Yes _I_ know that, _you_ know that, but it had positioned itself
(deliberately) as the first choice & was very effective at it.

Or put another way: a PC doesn't have to include Windows but there's a reason
the campaign was Mac vs PC not Mac vs Windows.

Also you seem to think I care what Stallman thinks or wants. I really don't.

------
datashovel
I think a lot of this is a result of probably not being able to recruit top
talent as easily as companies who have "opened up".

1) Many people at top of the talent pool know that the internet makes it
possible for them to not only make huge differences at companies they work
for, but they can also (if allowed) make enormous differences to the entire
world. If they don't have to compromise their free time in order to do that,
it's an enormous benefit.

2) The people a company like Apple wants to hire are interviewing the company
just as thoroughly as they are interviewing the candidate.

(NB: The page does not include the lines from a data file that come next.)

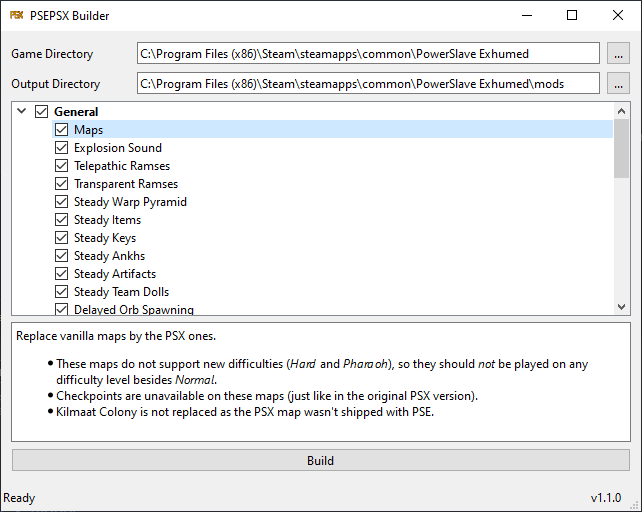Untick the Telepathic Ramses checkbox
Viewport: 642px width, 512px height.
tap(62, 166)
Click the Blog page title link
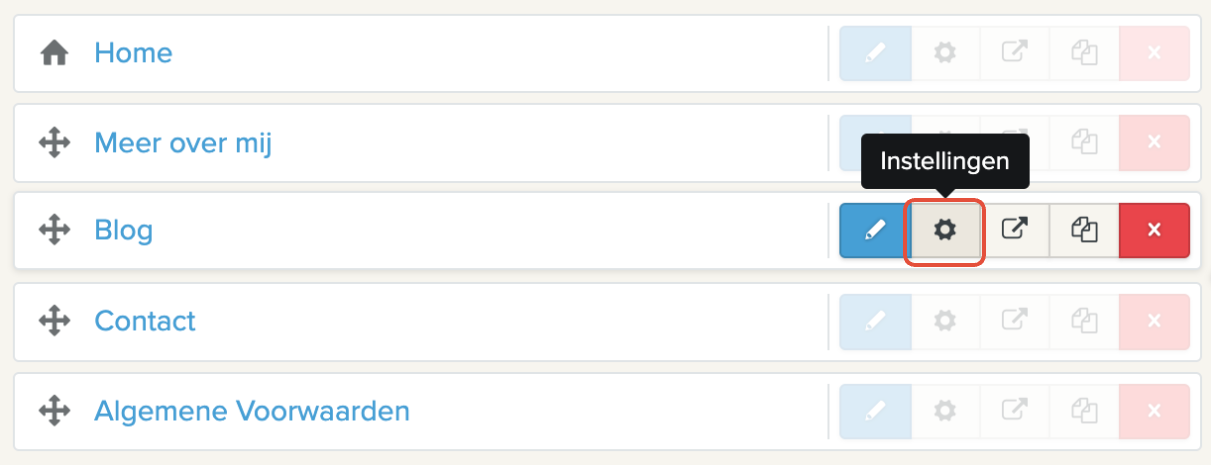The image size is (1211, 465). tap(123, 231)
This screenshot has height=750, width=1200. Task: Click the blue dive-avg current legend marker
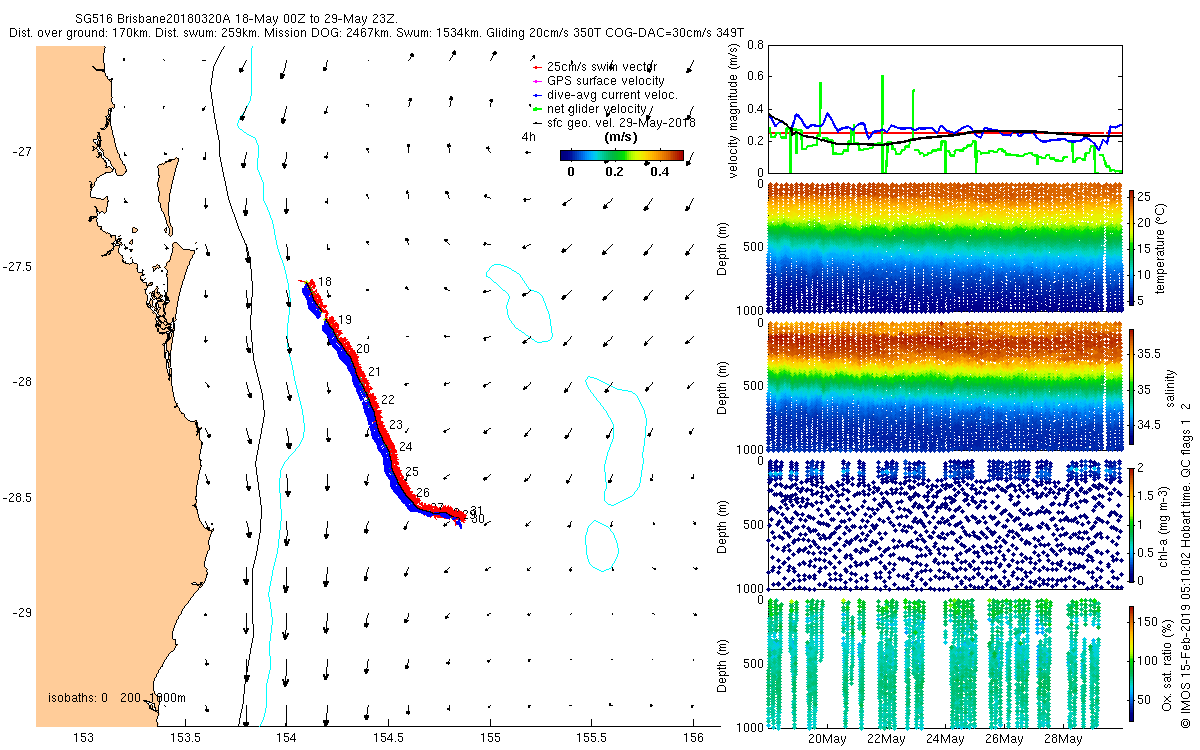click(x=538, y=95)
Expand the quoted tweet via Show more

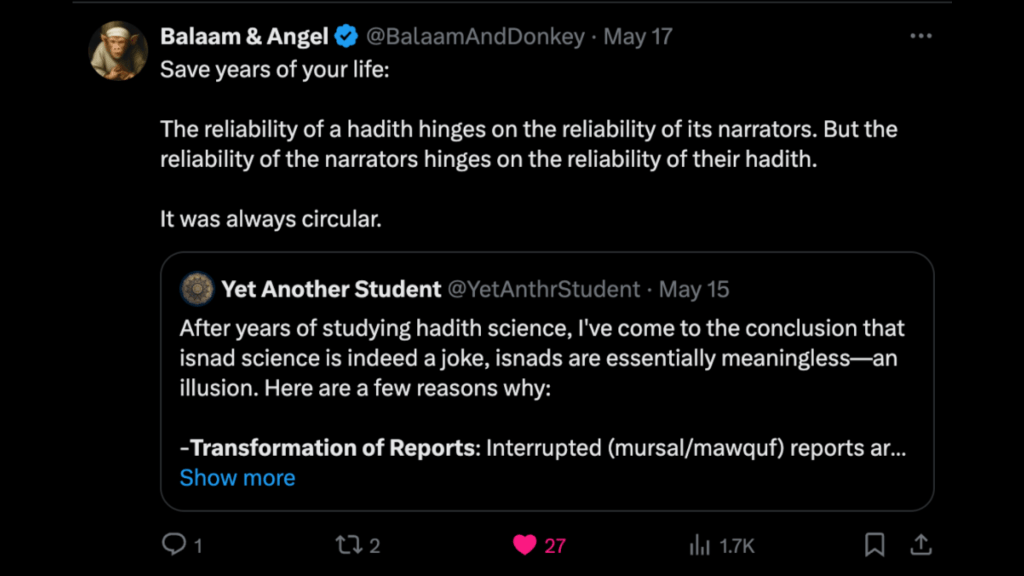coord(237,478)
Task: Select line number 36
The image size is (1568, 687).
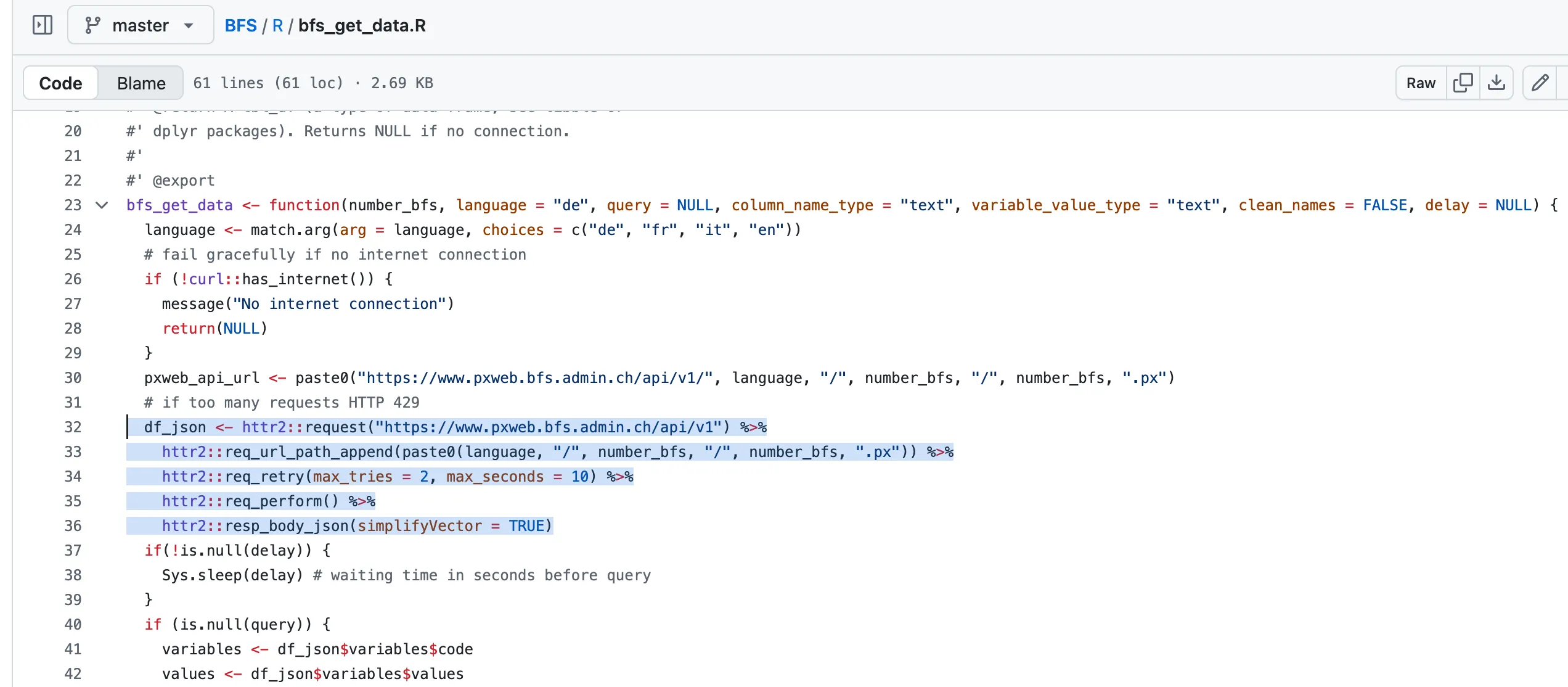Action: [x=73, y=525]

If the candidate
has not already seen a large portfolio of their work there's no real guarantee
(even if you're Apple) that you can convince them that they'll be working on
amazing teams with amazing engineers.

3) When you're at the top of the talent pool your goals and incentive
structure are almost certainly not tied directly to compensation. Of course
you want to be compensated fairly, but when it comes down to it you're
passionate about what you do, and as a consequence you've become great at what
you do. You generally don't become the best at something because you believe
it will compensate you better.

------
blinkingled
They could start with making sure atleast major Linux distros work fine on
Apple desktop and laptop hardware.

It would most likely be hw specific quirks and drivers given most of the
hardware they use is standard and already supported by Linux. (With Intel
building in their Wi-Fi chips even Broadcom wireless stuff won't be an issue.)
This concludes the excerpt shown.